The corridor of the Easy Virtue stretched out in dimness before her: evidently Captain Bolyai had chosen to spare as much power as possible. Lily padded double-time to the elevator that gave access to the bridge. She punched an unlit button with one finger and felt the lift shudder and rise beneath her feet. Its low hum sighed to a halt and the door shunted aside to reveal the glare of the bridge.

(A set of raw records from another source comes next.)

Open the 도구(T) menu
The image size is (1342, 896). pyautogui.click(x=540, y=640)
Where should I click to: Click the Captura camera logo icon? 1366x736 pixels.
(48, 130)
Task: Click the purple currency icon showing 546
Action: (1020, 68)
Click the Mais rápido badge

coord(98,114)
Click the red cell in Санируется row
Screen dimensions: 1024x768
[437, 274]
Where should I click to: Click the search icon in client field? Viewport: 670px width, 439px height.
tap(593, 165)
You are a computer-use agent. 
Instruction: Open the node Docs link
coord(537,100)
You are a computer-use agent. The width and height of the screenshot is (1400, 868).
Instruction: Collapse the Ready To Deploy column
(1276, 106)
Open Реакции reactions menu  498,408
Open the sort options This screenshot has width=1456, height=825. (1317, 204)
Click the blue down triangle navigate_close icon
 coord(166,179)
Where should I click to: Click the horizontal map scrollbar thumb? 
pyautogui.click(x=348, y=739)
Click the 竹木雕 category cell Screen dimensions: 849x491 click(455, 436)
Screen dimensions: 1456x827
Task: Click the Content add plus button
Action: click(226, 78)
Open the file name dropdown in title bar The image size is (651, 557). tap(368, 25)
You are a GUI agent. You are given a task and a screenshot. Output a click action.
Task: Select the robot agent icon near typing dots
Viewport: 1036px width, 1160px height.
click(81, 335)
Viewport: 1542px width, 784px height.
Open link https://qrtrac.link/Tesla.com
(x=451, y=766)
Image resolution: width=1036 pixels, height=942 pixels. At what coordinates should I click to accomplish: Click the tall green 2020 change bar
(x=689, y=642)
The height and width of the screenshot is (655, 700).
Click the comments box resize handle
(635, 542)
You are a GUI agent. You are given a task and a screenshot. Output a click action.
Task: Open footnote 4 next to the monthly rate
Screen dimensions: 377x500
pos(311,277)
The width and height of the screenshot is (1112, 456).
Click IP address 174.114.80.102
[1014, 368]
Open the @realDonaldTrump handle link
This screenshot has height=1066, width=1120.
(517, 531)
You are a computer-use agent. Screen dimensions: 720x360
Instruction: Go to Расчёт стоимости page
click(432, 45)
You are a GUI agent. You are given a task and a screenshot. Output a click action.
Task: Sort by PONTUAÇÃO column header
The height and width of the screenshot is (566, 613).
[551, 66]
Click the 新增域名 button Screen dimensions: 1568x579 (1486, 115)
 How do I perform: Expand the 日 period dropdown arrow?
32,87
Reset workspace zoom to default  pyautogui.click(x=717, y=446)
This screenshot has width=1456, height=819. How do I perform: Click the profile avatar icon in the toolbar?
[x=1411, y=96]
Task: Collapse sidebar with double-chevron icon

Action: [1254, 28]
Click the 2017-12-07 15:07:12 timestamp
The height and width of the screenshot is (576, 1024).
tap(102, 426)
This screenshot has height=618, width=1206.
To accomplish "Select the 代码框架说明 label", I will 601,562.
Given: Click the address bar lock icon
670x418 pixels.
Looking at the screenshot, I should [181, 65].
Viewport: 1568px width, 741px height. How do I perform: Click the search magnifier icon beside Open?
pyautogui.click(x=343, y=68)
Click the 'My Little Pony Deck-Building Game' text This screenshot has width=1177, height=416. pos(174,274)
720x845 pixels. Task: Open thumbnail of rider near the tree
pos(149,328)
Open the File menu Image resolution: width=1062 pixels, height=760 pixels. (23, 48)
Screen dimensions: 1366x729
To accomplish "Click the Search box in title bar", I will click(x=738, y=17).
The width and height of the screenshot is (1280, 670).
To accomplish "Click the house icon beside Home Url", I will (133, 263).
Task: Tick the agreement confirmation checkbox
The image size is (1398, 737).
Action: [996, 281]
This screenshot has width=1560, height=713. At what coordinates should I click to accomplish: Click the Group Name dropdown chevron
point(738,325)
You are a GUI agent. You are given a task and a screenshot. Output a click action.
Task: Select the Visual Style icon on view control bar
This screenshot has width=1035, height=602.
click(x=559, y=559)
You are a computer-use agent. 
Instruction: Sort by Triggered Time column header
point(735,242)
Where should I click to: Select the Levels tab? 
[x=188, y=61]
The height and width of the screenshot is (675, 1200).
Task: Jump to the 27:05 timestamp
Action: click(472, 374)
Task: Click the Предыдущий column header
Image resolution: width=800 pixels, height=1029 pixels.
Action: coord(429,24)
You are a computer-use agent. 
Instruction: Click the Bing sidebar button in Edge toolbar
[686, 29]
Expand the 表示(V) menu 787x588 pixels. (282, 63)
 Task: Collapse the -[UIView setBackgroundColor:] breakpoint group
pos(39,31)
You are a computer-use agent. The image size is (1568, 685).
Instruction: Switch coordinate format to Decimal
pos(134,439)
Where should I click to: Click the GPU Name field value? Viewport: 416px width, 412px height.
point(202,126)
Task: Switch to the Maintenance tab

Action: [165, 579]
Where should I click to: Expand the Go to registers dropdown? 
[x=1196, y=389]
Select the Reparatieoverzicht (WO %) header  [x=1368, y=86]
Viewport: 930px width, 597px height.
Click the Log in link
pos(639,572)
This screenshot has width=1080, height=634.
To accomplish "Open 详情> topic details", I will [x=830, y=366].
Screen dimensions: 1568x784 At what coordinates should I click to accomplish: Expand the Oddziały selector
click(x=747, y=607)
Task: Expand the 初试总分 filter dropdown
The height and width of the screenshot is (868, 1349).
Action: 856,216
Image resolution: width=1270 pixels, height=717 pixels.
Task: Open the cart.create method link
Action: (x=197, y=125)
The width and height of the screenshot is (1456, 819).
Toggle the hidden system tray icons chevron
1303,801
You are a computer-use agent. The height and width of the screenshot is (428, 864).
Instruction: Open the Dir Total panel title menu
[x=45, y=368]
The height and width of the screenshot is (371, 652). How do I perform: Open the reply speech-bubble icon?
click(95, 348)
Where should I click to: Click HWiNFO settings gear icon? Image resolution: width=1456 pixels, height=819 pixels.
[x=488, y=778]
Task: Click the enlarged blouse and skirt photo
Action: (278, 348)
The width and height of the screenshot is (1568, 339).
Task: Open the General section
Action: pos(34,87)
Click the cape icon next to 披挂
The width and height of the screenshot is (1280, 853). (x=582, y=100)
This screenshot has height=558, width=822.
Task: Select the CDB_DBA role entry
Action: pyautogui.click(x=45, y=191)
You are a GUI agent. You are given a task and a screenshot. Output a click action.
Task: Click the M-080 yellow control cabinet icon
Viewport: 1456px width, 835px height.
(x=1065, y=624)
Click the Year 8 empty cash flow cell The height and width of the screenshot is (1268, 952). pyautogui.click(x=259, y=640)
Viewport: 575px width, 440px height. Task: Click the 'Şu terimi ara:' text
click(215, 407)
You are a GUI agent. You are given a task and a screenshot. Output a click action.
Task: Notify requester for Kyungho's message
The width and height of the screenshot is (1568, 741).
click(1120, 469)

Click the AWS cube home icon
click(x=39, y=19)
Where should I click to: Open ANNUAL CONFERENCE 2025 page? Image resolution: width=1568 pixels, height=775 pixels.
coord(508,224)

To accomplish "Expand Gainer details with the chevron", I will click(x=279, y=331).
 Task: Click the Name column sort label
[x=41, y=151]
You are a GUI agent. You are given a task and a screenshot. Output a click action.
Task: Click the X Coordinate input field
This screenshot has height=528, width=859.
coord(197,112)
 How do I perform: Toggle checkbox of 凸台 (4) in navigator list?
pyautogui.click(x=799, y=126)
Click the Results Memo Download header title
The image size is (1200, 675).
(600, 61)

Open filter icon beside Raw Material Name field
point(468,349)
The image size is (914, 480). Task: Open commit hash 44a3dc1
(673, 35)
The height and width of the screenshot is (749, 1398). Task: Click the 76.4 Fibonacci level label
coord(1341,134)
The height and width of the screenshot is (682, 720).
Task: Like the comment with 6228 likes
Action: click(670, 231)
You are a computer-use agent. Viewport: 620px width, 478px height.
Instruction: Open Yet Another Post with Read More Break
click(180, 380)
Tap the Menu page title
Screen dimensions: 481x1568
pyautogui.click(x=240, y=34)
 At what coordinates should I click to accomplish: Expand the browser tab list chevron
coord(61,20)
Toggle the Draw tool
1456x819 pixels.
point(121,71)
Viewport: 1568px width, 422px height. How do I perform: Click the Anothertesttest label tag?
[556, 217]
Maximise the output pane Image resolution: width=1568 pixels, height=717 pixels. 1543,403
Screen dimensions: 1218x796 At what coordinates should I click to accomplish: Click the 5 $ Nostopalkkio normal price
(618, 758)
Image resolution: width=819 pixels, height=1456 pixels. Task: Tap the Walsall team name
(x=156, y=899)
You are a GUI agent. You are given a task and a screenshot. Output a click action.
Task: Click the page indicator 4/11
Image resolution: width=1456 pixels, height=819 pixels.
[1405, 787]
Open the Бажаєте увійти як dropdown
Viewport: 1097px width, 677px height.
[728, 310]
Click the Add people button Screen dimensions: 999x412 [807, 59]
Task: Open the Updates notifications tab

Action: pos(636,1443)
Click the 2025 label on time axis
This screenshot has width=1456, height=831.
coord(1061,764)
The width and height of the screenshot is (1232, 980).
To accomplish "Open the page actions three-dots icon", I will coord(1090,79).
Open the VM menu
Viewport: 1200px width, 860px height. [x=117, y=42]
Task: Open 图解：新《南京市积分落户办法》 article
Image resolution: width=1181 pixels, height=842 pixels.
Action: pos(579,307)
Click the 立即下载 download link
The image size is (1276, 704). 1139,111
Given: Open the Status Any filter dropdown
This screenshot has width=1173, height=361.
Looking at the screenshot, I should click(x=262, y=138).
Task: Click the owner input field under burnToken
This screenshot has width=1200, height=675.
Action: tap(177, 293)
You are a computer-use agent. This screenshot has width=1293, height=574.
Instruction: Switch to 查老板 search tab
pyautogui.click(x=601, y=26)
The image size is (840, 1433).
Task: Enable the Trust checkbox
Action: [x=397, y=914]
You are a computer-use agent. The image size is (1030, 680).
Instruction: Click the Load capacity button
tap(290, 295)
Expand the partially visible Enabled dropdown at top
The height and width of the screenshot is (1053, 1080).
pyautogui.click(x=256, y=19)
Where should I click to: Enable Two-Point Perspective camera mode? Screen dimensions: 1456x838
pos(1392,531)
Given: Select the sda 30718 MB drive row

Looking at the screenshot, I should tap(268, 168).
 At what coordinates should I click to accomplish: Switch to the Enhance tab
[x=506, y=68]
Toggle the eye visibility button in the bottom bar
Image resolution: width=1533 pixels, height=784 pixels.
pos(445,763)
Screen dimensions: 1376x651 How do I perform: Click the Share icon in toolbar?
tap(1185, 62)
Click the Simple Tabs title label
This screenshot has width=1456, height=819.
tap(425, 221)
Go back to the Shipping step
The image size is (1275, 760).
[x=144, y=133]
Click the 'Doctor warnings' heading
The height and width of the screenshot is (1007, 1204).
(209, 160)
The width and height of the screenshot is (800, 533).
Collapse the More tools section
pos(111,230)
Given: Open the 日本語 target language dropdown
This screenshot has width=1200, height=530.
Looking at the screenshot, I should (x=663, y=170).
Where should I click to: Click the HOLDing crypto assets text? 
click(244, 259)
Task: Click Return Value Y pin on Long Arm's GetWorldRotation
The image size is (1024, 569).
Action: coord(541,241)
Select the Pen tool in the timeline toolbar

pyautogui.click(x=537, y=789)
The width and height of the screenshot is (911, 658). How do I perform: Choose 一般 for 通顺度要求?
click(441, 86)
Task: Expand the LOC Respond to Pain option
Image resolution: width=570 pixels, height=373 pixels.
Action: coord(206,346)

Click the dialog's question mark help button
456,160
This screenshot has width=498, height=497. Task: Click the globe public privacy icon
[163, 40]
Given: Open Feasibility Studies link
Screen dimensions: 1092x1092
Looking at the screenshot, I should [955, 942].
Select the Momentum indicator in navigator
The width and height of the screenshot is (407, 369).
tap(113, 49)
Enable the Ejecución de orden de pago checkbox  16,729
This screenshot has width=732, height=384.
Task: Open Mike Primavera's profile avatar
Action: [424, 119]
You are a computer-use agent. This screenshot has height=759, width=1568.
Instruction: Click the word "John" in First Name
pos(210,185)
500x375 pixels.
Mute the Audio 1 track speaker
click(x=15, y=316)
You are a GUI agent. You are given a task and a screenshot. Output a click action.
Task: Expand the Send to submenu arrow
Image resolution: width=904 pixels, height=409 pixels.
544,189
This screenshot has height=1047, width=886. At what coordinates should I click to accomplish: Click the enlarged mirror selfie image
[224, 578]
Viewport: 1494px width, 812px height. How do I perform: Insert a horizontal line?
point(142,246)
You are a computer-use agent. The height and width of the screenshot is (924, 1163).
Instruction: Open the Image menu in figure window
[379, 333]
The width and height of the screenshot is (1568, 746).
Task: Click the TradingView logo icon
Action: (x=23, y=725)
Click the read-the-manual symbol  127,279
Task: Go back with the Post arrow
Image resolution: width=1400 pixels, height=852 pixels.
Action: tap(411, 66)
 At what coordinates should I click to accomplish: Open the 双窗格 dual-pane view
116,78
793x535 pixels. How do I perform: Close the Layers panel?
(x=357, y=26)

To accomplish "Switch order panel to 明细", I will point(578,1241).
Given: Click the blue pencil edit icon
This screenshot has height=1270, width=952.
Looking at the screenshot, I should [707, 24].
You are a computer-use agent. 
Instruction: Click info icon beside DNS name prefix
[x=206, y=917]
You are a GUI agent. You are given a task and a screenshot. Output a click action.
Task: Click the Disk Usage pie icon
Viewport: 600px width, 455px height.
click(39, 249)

“—and I don’t care if your tupping grandmother was a saint of the Lotus Way, Tobias, you heard the radio traffic—there’s a general alert on in this system and we haven’t got the clearances to get past a close check. So sit down at your damned station.”
Jenny Seria stood gripping the tunic of a nondescript man whose chief feature was a grimace of pure hatred directed at the wild tattoos covering the pilot Pinto’s face and bare arms. Jenny herself bore a look of disgust tempered by the exasperated glance she cast over her shoulder at Lily’s entrance.
“And I told you,” hissed Tobias, “that I won’t ship with any cursed tattoo.” As he spoke, Lily noticed that his left eye was beginning to swell, mottled with a deep bruise, and that Captain Bolyai, bearing a harassed look and worried frown at the same time, had a tight but tenuous grip on Pinto’s right arm. “I’ll rot along with the cursed ghost fleet and all the corpses on Gravewood before I’ll touch the same board as that whore’s get—”
Pinto broke free from Bolyai and lunged for Tobias.
Lily met Pinto halfway, bracing herself, and stopped him dead in his tracks. He began to fight against her, realized who she was, and froze into a posture stiff with fury.
“I’ll kill him,” Pinto muttered, but despite the rage in his voice he did not attempt to break past Lily.
Lily looked at Captain Bolyai. “Isn’t there someone else who can man that station?”
Bolyai shook his head. His eyes examined Lily with the look usually reserved for a once-trusted pet who has brought something truly disgusting in off the streets. “Th’other just went off-shift. Tobias hadn’t been up before—”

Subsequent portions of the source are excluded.